ABOUT THIS EXERCISE: Write out every entry once more, character for character.

(Pixel coordinate grounding data)
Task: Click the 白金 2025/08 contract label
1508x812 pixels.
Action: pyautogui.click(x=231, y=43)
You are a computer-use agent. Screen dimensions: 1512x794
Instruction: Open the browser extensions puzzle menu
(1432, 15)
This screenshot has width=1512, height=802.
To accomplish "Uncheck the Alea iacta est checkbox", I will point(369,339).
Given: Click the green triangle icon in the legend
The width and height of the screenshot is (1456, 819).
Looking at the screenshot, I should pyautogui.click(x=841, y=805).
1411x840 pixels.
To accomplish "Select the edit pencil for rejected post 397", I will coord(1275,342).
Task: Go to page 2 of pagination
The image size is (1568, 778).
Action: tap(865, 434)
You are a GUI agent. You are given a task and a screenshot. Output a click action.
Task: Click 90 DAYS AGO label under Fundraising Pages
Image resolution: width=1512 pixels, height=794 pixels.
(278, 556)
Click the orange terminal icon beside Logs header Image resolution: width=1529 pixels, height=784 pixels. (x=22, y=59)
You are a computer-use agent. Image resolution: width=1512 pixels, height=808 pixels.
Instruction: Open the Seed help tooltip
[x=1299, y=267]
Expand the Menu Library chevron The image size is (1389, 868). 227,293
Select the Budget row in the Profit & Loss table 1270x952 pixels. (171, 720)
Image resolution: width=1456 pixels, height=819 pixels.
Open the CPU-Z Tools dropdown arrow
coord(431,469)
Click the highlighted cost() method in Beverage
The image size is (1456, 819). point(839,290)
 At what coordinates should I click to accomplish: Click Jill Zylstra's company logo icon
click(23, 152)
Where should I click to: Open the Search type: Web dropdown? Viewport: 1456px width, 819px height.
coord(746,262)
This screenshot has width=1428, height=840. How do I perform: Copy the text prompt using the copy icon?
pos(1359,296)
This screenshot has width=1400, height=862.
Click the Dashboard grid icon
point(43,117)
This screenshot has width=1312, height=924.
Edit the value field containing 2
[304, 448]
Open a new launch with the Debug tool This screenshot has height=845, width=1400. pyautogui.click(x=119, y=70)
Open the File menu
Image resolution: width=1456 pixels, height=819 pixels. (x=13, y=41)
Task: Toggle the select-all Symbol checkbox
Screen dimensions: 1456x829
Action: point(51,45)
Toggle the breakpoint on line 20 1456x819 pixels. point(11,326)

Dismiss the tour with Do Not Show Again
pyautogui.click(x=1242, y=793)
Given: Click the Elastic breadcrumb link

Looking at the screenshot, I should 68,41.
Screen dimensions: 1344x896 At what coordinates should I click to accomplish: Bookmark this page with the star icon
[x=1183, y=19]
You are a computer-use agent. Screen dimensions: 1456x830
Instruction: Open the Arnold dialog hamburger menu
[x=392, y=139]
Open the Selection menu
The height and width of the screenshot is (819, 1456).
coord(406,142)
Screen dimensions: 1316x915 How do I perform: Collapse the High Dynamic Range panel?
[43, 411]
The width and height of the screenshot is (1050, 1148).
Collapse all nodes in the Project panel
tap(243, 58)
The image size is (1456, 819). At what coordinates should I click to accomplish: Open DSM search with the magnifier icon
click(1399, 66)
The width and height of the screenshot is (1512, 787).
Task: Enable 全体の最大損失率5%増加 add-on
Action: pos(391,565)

ANSWER BOX:
Task: Click the 白金 2025/08 contract label
1508x812 pixels.
Action: pyautogui.click(x=231, y=43)
You are a computer-use agent. Screen dimensions: 1512x794
Instruction: Open the browser extensions puzzle menu
(1432, 15)
This screenshot has width=1512, height=802.
To accomplish "Uncheck the Alea iacta est checkbox", I will point(369,339).
Given: Click the green triangle icon in the legend
The width and height of the screenshot is (1456, 819).
Looking at the screenshot, I should pyautogui.click(x=841, y=805).
1411x840 pixels.
To accomplish "Select the edit pencil for rejected post 397", I will coord(1275,342).
Task: Go to page 2 of pagination
The image size is (1568, 778).
Action: tap(865, 434)
You are a GUI agent. You are given a task and a screenshot. Output a click action.
Task: Click 90 DAYS AGO label under Fundraising Pages
Image resolution: width=1512 pixels, height=794 pixels.
(278, 556)
Click the orange terminal icon beside Logs header Image resolution: width=1529 pixels, height=784 pixels. (x=22, y=59)
You are a computer-use agent. Image resolution: width=1512 pixels, height=808 pixels.
Instruction: Open the Seed help tooltip
[x=1299, y=267]
Expand the Menu Library chevron The image size is (1389, 868). 227,293
Select the Budget row in the Profit & Loss table 1270x952 pixels. (171, 720)
Image resolution: width=1456 pixels, height=819 pixels.
Open the CPU-Z Tools dropdown arrow
coord(431,469)
Click the highlighted cost() method in Beverage
The image size is (1456, 819). point(839,290)
 At what coordinates should I click to accomplish: Click Jill Zylstra's company logo icon
click(23, 152)
Where should I click to: Open the Search type: Web dropdown? Viewport: 1456px width, 819px height.
coord(746,262)
This screenshot has width=1428, height=840. How do I perform: Copy the text prompt using the copy icon?
pos(1359,296)
This screenshot has width=1400, height=862.
Click the Dashboard grid icon
point(43,117)
This screenshot has width=1312, height=924.
Edit the value field containing 2
[304, 448]
Open a new launch with the Debug tool This screenshot has height=845, width=1400. pyautogui.click(x=119, y=70)
Open the File menu
Image resolution: width=1456 pixels, height=819 pixels. (x=13, y=41)
Task: Toggle the select-all Symbol checkbox
Screen dimensions: 1456x829
Action: point(51,45)
Toggle the breakpoint on line 20 1456x819 pixels. point(11,326)

Dismiss the tour with Do Not Show Again
pyautogui.click(x=1242, y=793)
Given: Click the Elastic breadcrumb link

Looking at the screenshot, I should 68,41.
Screen dimensions: 1344x896 At what coordinates should I click to accomplish: Bookmark this page with the star icon
[x=1183, y=19]
You are a computer-use agent. Screen dimensions: 1456x830
Instruction: Open the Arnold dialog hamburger menu
[x=392, y=139]
Open the Selection menu
The height and width of the screenshot is (819, 1456).
coord(406,142)
Screen dimensions: 1316x915 How do I perform: Collapse the High Dynamic Range panel?
[43, 411]
The width and height of the screenshot is (1050, 1148).
Collapse all nodes in the Project panel
tap(243, 58)
The image size is (1456, 819). At what coordinates should I click to accomplish: Open DSM search with the magnifier icon
click(1399, 66)
The width and height of the screenshot is (1512, 787).
Task: Enable 全体の最大損失率5%増加 add-on
Action: pos(391,565)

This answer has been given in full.